=== What is required ===
Your answer should consist solely of the lines from the one holding "Screen dimensions: 534x257" through the final line of the entries, reproduced exactly and without pictures.

===== Records provided =====

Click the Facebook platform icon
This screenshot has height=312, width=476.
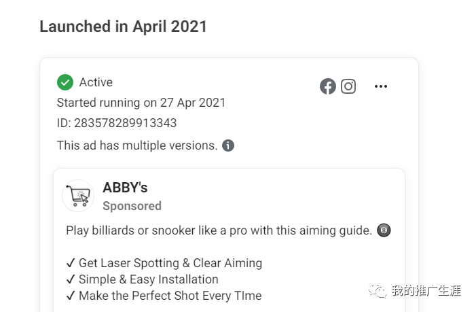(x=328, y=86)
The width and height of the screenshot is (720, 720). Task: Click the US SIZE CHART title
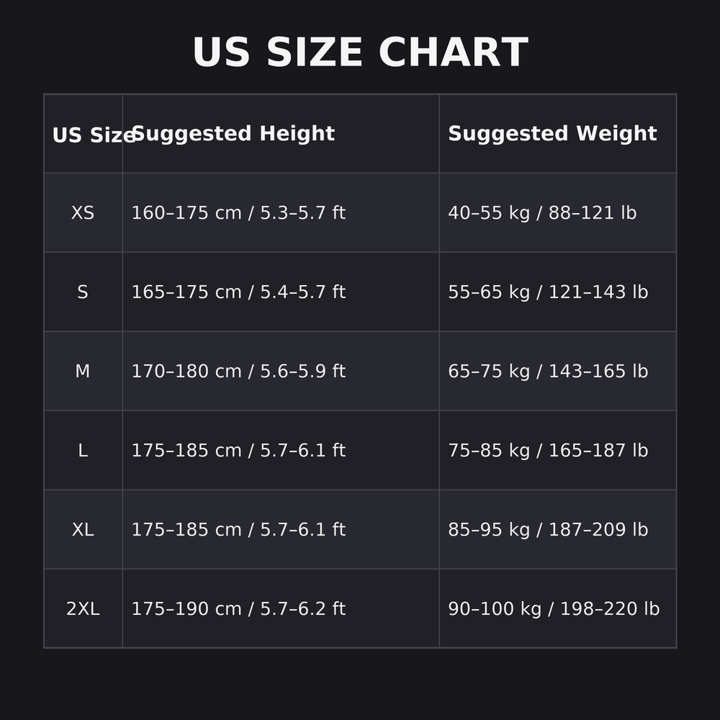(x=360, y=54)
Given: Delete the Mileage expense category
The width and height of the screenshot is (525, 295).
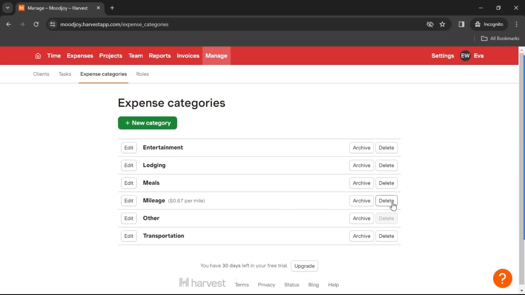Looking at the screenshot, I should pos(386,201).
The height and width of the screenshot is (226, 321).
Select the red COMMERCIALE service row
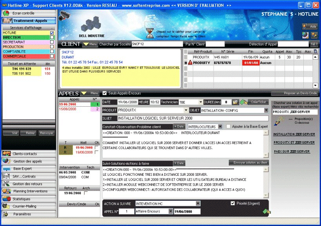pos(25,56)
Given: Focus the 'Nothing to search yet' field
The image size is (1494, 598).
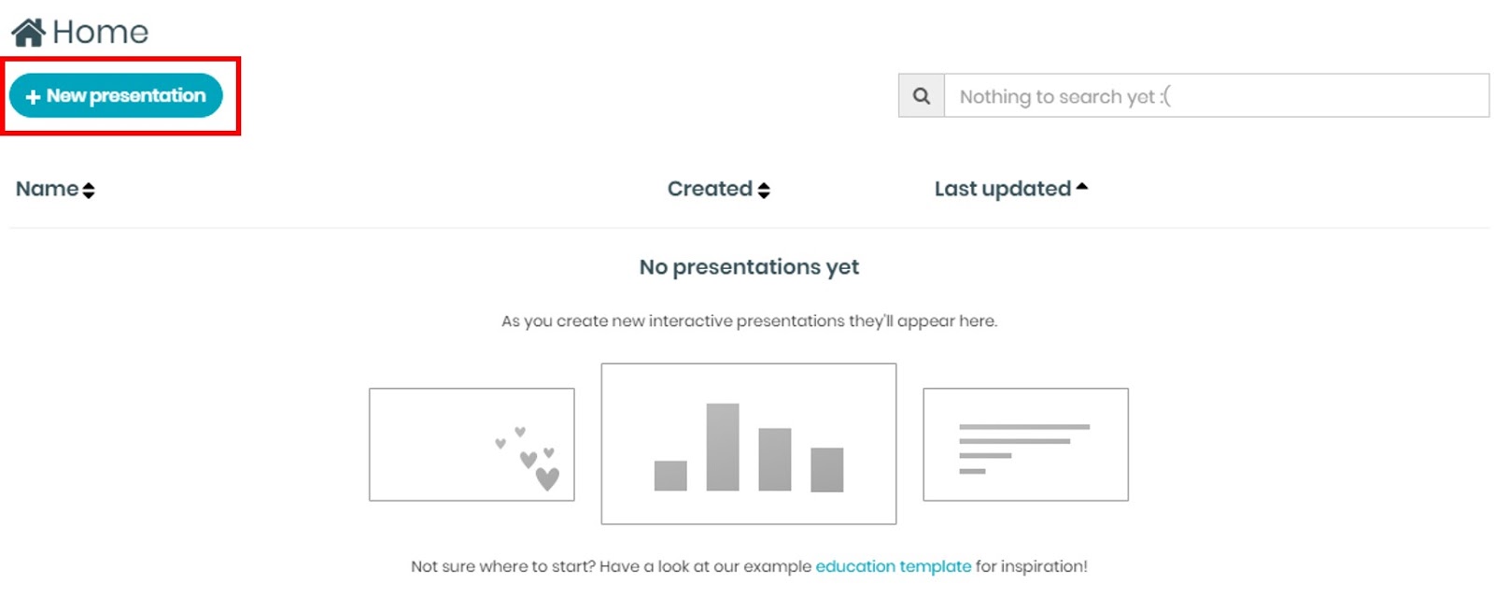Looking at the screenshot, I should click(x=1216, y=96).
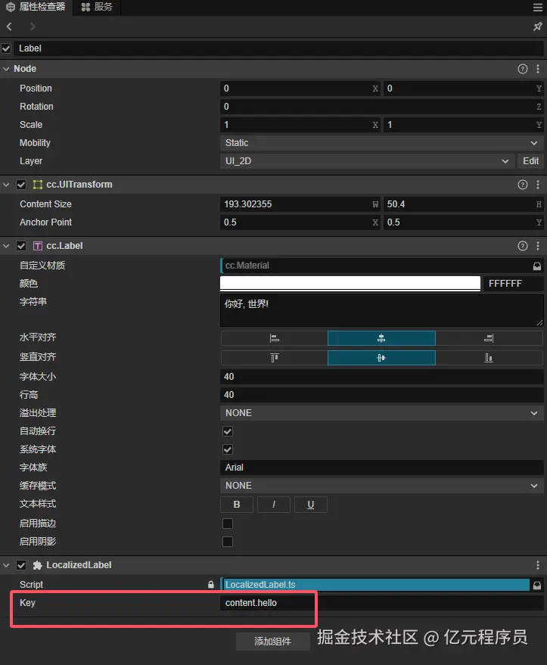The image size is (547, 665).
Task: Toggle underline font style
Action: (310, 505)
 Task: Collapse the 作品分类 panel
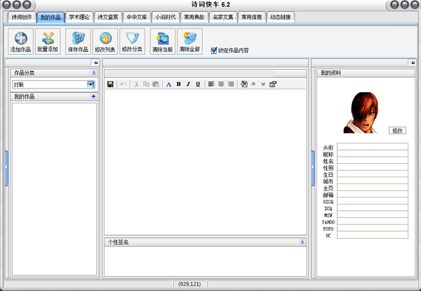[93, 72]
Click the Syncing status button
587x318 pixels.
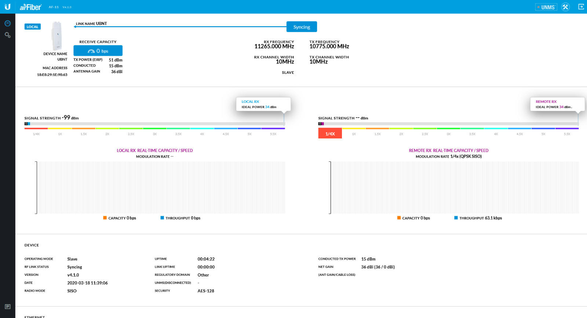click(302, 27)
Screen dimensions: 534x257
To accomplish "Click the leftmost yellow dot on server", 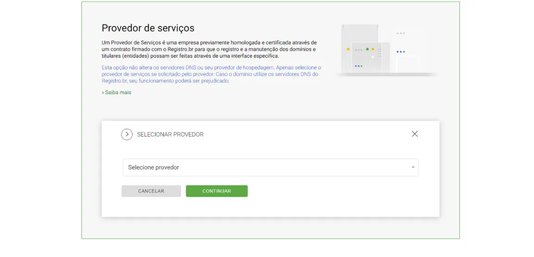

=====

=== Solution ===
Screen dimensions: 534x257
To accomplish "Click the leftmost yellow dot on server", 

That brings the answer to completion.